• [What is expected] Leave out the pictures and return every entry exactly as it appears.

• [Data to process]
======

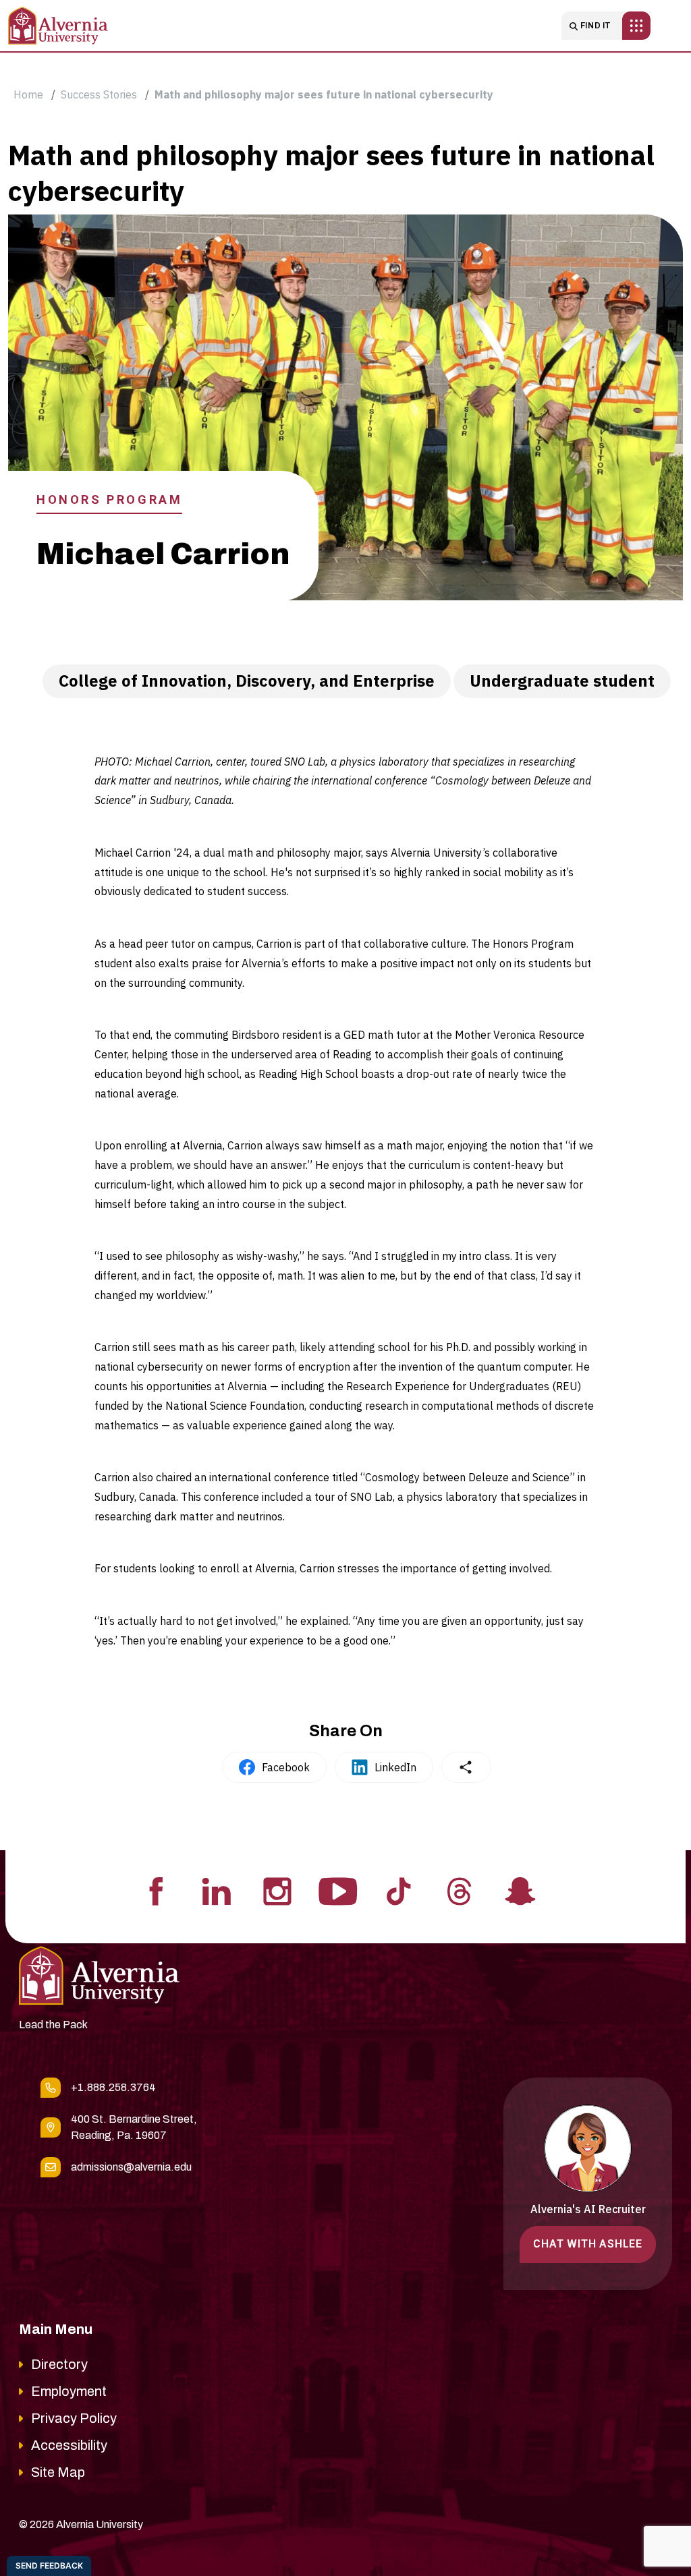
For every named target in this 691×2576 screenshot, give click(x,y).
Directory (59, 2364)
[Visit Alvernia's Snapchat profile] (520, 1890)
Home (28, 94)
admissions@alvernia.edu (131, 2167)
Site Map (58, 2472)
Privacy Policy (74, 2418)
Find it (595, 25)
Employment (69, 2391)
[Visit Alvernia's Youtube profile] (338, 1890)
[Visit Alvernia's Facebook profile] (156, 1890)
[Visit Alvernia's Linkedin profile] (217, 1890)
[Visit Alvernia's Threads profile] (459, 1890)
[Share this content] (466, 1767)
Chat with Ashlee (587, 2243)
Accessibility (69, 2445)
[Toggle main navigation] (636, 25)
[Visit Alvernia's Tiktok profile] (399, 1890)
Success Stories (99, 94)
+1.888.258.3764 (113, 2087)
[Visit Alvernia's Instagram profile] (277, 1890)
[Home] (58, 26)
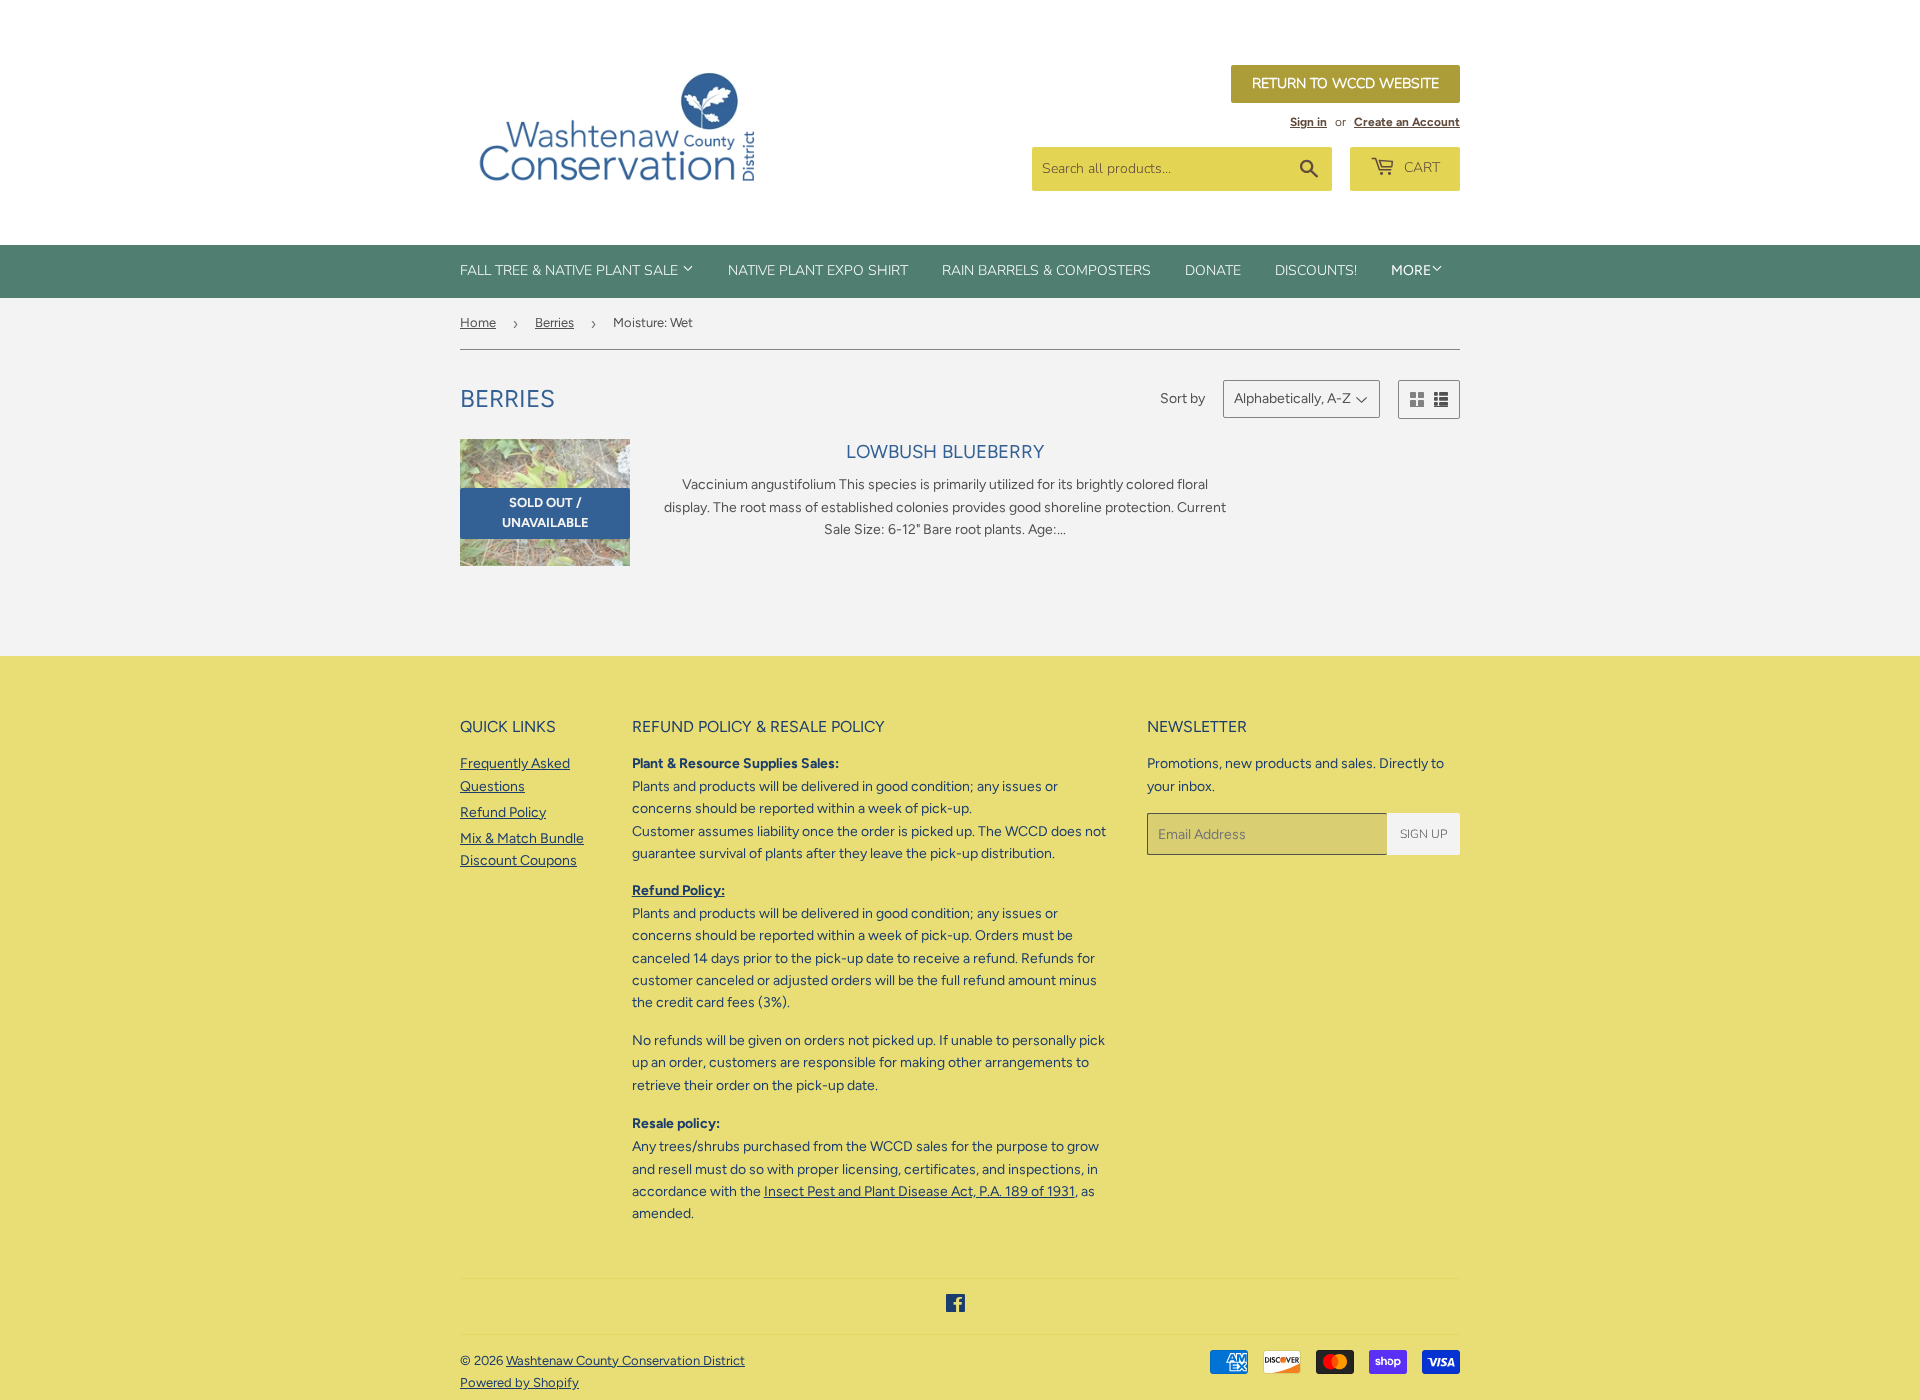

======

• [Result of this task]
For every named target in this 691×2576 screenshot, give click(x,y).
Directory (59, 2364)
[Visit Alvernia's Snapchat profile] (520, 1890)
Home (28, 94)
admissions@alvernia.edu (131, 2167)
Site Map (58, 2472)
Privacy Policy (74, 2418)
Find it (595, 25)
Employment (69, 2391)
[Visit Alvernia's Youtube profile] (338, 1890)
[Visit Alvernia's Facebook profile] (156, 1890)
[Visit Alvernia's Linkedin profile] (217, 1890)
[Visit Alvernia's Threads profile] (459, 1890)
[Share this content] (466, 1767)
Chat with Ashlee (587, 2243)
Accessibility (69, 2445)
[Toggle main navigation] (636, 25)
[Visit Alvernia's Tiktok profile] (399, 1890)
Success Stories (99, 94)
+1.888.258.3764 (113, 2087)
[Visit Alvernia's Instagram profile] (277, 1890)
[Home] (58, 26)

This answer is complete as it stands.